[Exercise input]
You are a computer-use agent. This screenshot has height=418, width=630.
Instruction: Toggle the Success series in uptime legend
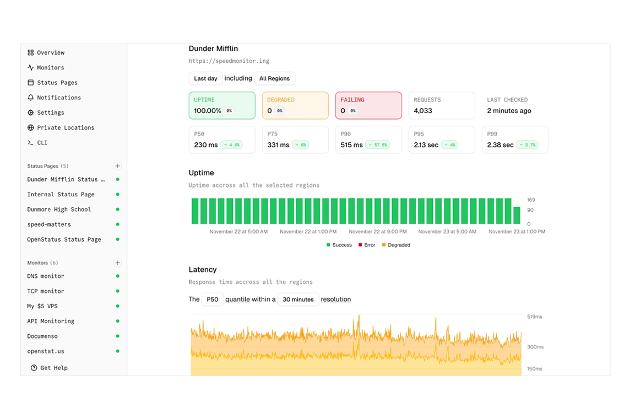[x=339, y=245]
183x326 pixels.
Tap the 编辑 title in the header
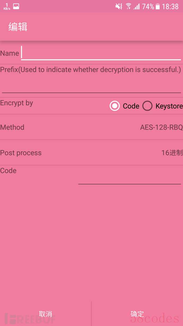tap(18, 27)
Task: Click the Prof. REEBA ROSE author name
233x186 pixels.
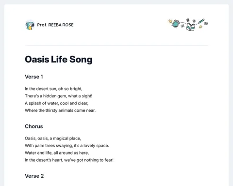Action: pyautogui.click(x=55, y=25)
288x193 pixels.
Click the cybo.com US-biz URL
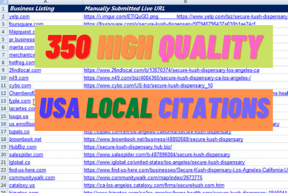coord(148,86)
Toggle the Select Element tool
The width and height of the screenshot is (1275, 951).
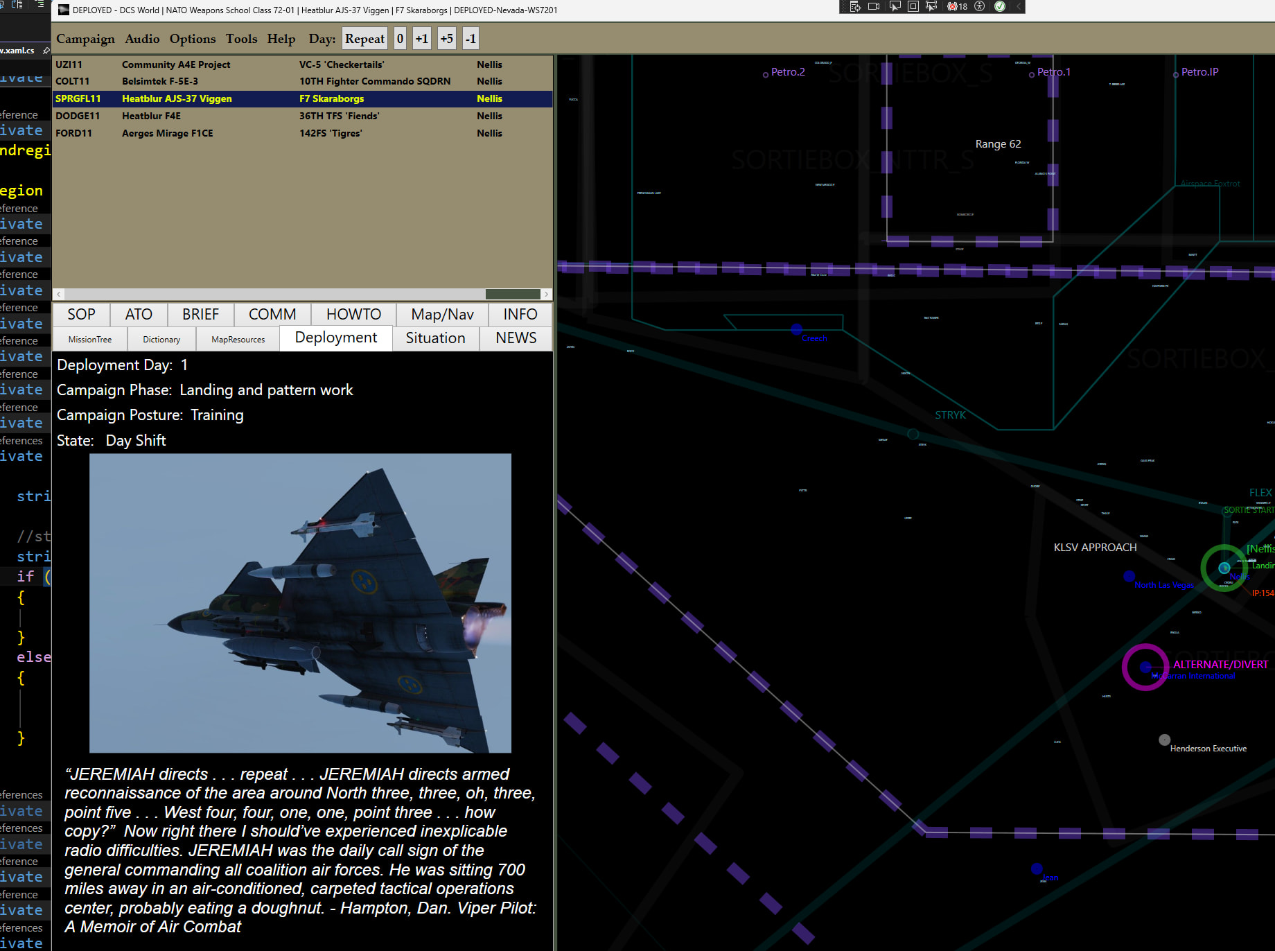pos(895,6)
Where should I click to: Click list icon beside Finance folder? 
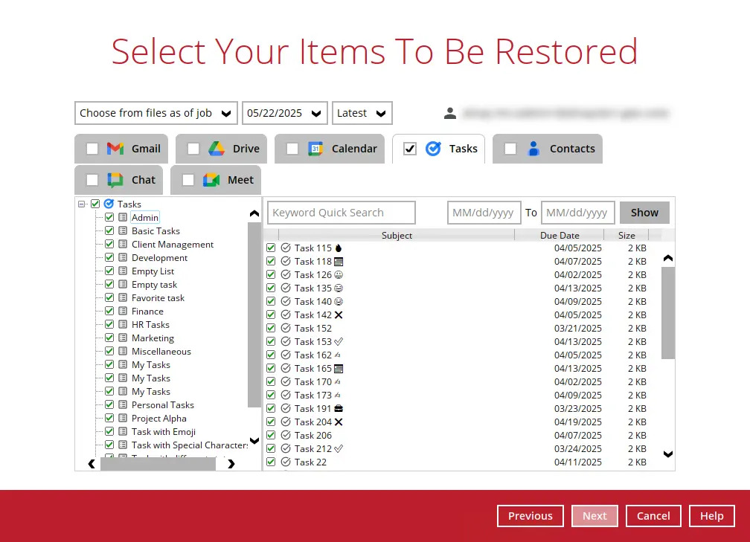(123, 312)
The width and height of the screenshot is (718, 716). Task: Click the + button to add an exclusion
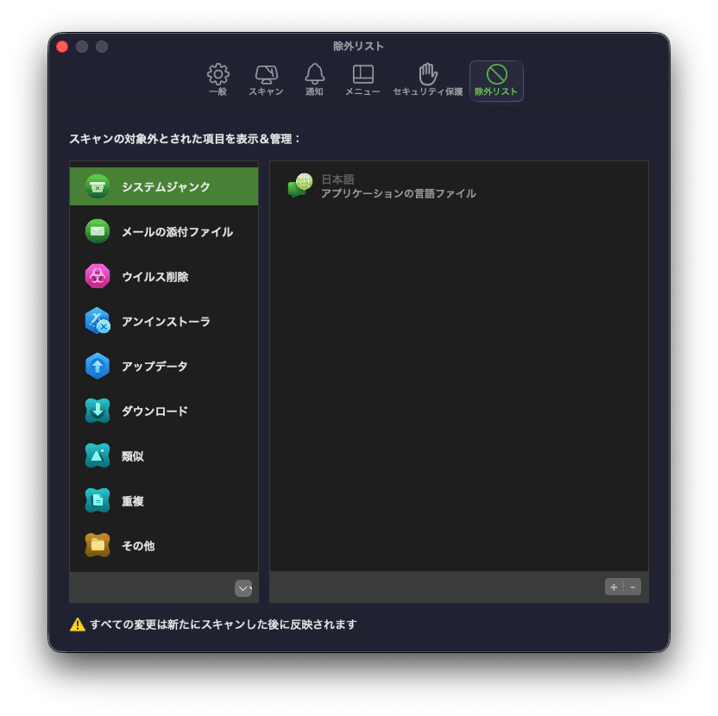coord(614,586)
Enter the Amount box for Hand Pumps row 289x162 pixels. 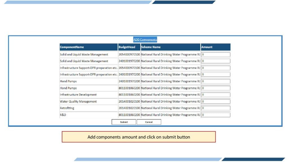tap(215, 81)
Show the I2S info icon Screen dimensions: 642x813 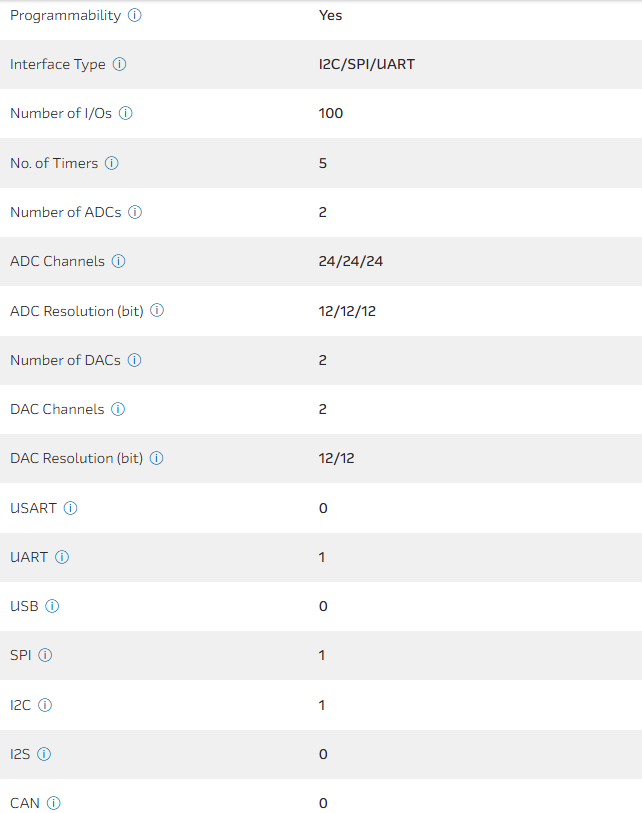[44, 754]
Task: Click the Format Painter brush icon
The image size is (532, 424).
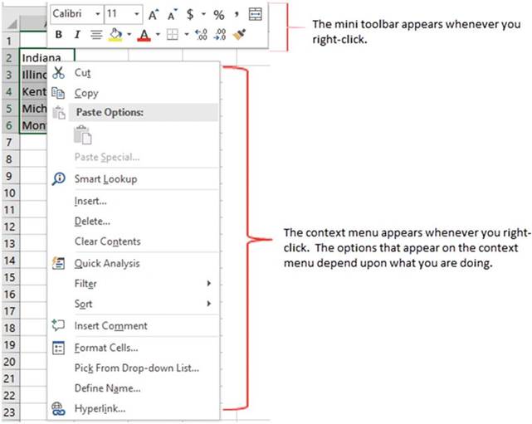Action: (240, 35)
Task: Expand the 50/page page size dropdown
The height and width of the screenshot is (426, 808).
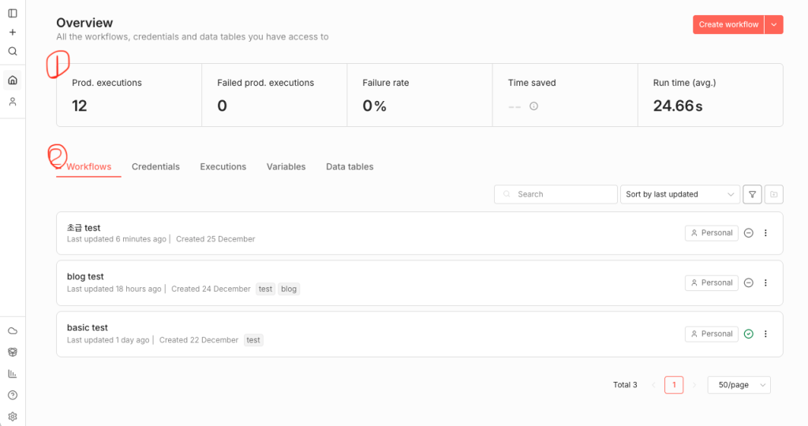Action: click(x=739, y=385)
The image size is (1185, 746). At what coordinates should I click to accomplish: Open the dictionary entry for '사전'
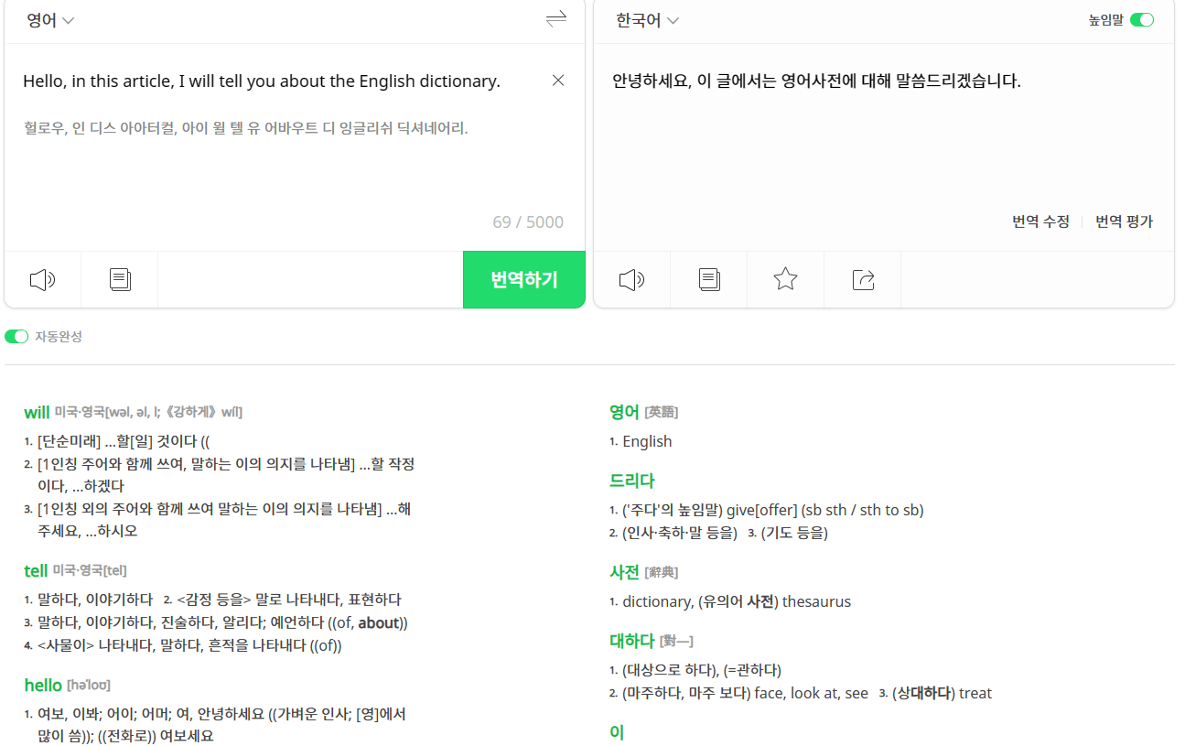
[/Exercise input]
> [Work required]:
Once the line containing "Task: Click the Prof. REEBA ROSE author name" has been located, transcribe exactly and only every line from the first line of the entries through it, excluding pictures.

> [Result of the exercise]:
You are a computer-use agent. This screenshot has height=418, width=630.
Instruction: Toggle the Success series in uptime legend
[x=339, y=245]
183x326 pixels.
Tap the 编辑 title in the header
tap(18, 27)
Task: Click the Prof. REEBA ROSE author name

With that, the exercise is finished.